I thought I knew most of what there was to know about Amelia Earhart and her doomed final flight, but this well-researched account, Amelia Lost  by Candace Fleming, is both surprising and fascinating! Starting with a haunting account of the coast guard cutter Itasca's fruitless wait for Earhart to land on tiny Howland Island the morning of July 2, 1937, this book is hard to put down. Earhart's early childhood was a happy one, but by the time she was in high school, her father had descended into alcoholism, sending the family into poverty and shame. Fleming implies that Earhart's desperate wish to fly was at least partly a result of a need to free herself from the unpleasant realities of everyday life.
Having assumed Earhart was perhaps the only American female pilot of her day, I was interested to learn there were several others, some of whom probably had better flying skills than Earhart. Her ardent desire to be a "vagabond in the air" appears sometimes to have exceeded her willingness to undertake extensive training.
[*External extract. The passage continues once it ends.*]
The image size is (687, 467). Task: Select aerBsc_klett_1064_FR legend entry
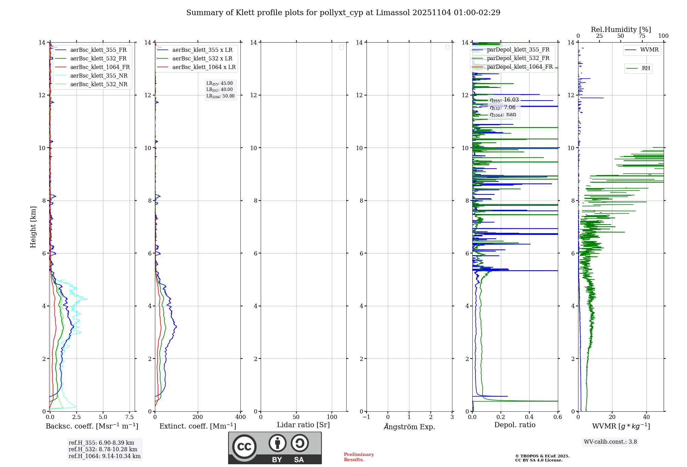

Accordingly, some more skillful and experienced pilots were alarmed by Earhart's flights, especially when she flew types of aircraft for which she wasn't fully trained. When she met her future husband, promoter and publisher George Putnam, he was already married, but that didn't stop them from becoming a couple who worked tirelessly to fund and promote their flying schemes. The various stories surrounding Earhart, including ones she told about herself, appear to have been sometimes based in truth, sometimes not. Regardless of the veracity of some of the stories, Eleanor Roosevelt (who became a friend) and thousands of other Americans were thrilled and inspired by Earhart's daring feats and carefully cultivated image. Another surprise for me was that at least three civilians (two of whom were teens) reported hearing some of Earhart's last radio transmissions, including some not picked up by government and military sources. Their stories are dramatically told, and at least one lived with lifelong regret that she was unable to help Earhart in what were possibly the last hours of her life. For more information on current efforts to solve the mystery of what happened to Amelia Earhart and navigator Fred Noonan on their last flight, Fleming recommends visiting the website for The International Group for Historic Aircraft Recovery, at tighar.org .
Highly recommended for grades 4 and up.